Available data:
#####
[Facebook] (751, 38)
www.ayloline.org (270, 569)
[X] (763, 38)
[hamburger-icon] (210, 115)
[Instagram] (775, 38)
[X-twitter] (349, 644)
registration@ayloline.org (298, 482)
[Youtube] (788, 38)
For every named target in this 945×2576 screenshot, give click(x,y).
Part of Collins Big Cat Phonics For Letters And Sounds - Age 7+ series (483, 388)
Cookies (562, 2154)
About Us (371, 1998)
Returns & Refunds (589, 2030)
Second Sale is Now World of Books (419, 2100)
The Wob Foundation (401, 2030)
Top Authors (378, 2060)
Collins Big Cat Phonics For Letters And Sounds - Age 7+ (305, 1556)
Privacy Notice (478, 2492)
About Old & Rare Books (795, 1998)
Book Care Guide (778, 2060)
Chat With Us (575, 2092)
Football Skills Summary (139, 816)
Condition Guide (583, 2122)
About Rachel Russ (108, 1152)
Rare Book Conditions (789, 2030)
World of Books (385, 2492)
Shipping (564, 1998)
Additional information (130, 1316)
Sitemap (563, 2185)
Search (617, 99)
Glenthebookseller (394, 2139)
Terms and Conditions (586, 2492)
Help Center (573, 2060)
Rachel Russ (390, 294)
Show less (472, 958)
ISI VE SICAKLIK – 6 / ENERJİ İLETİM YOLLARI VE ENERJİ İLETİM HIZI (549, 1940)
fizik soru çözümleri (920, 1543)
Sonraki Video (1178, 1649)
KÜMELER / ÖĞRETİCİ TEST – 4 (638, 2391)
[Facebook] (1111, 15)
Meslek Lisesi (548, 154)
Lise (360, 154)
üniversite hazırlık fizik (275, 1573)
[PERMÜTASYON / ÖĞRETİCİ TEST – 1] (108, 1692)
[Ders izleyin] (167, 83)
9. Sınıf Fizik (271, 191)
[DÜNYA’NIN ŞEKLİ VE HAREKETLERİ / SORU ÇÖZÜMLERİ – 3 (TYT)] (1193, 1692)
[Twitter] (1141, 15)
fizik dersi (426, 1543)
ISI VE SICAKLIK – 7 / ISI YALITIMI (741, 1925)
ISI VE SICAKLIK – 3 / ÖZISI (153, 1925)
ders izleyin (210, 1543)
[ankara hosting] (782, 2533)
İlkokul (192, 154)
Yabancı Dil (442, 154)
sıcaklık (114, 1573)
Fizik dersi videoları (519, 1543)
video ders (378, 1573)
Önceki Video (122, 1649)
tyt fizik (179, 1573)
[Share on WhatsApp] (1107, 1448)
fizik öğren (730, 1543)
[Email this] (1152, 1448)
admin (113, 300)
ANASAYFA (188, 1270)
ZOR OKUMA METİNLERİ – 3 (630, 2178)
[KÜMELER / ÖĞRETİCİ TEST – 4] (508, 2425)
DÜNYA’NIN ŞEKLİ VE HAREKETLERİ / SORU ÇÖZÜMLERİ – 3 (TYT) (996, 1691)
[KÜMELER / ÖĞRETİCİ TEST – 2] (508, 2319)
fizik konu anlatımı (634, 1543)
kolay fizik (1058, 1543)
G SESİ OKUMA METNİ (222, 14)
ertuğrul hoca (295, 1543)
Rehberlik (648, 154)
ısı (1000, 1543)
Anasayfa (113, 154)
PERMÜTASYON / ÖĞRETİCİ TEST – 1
#####
What you will do: Your answer should hold every line of the entries that contains the string "SICAKLIK".

Your response:
ISI VE SICAKLIK – 6 / ENERJİ İLETİM YOLLARI VE ENERJİ İLETİM HIZI (549, 1940)
ISI VE SICAKLIK – 7 / ISI YALITIMI (741, 1925)
ISI VE SICAKLIK – 3 / ÖZISI (153, 1925)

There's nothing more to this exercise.